# WHAT THE EXERCISE ASKS:
Beginning with the line that has "This screenshot has width=540, height=415.", write out each line down to the end of the records below exactly, and include no pictures.

# ENTRIES SHOWN:
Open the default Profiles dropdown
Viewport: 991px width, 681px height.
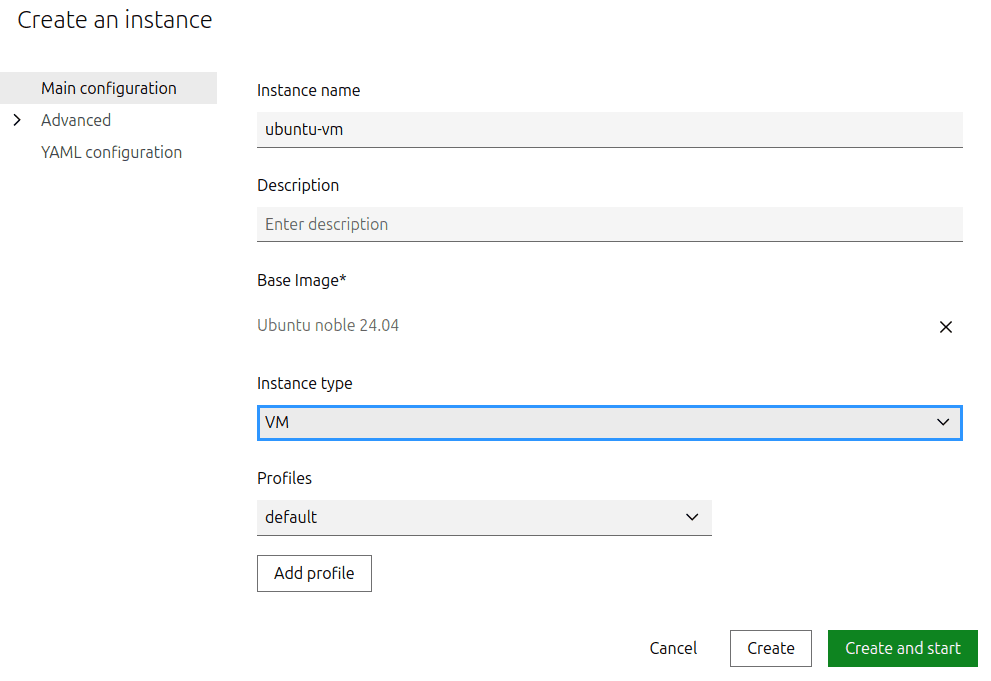(x=470, y=517)
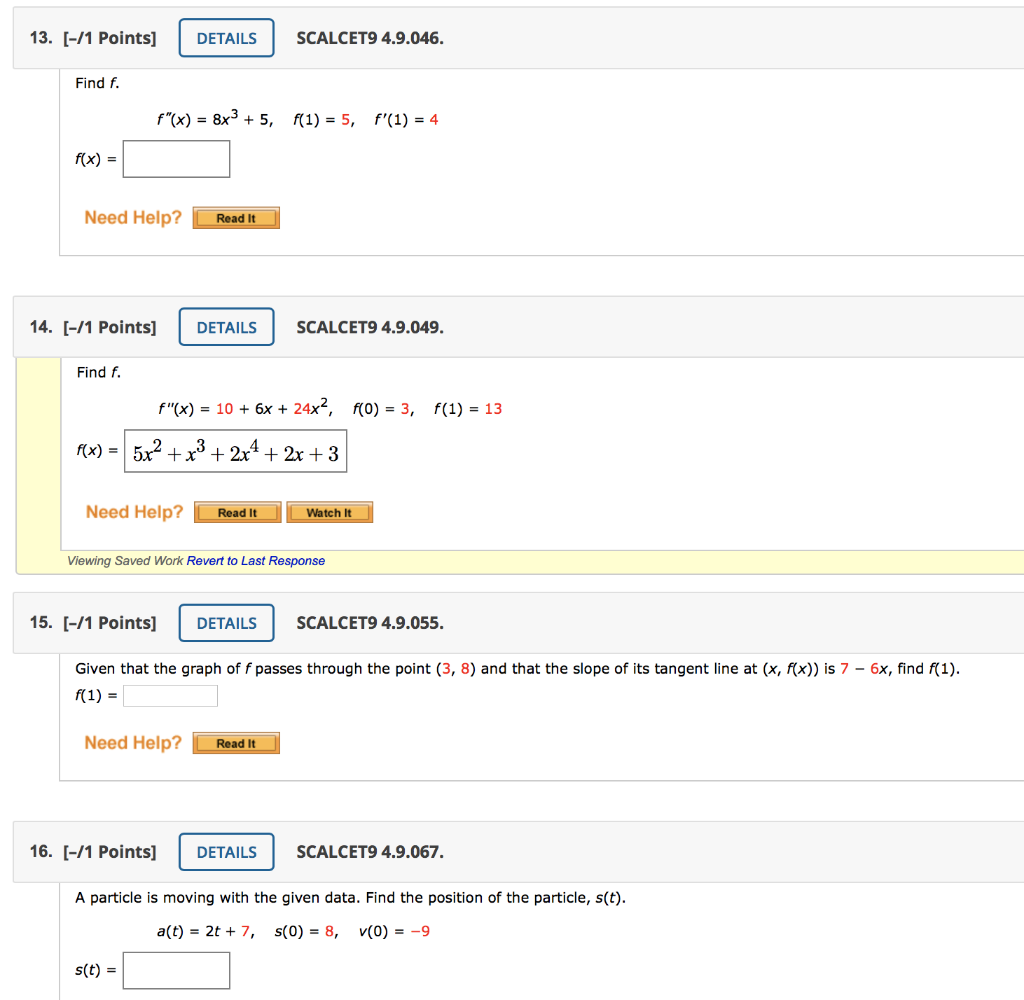Click Read It for question 14

tap(237, 512)
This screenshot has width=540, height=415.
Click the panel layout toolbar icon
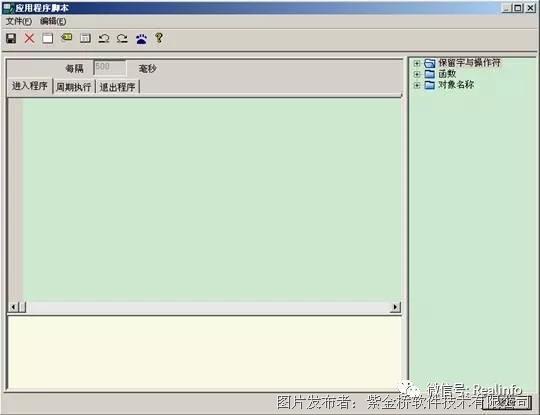85,38
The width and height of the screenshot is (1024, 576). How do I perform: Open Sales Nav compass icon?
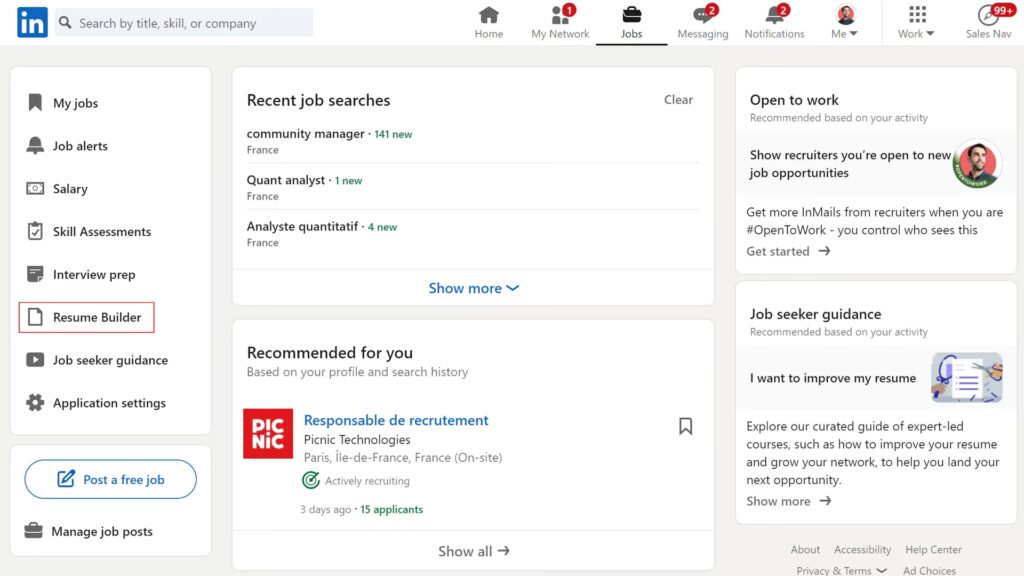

# FINISHED EXERCISE:
This screenshot has width=540, height=415.
Click the panel layout toolbar icon
85,38
The width and height of the screenshot is (1024, 576). How do I perform: Open Sales Nav compass icon?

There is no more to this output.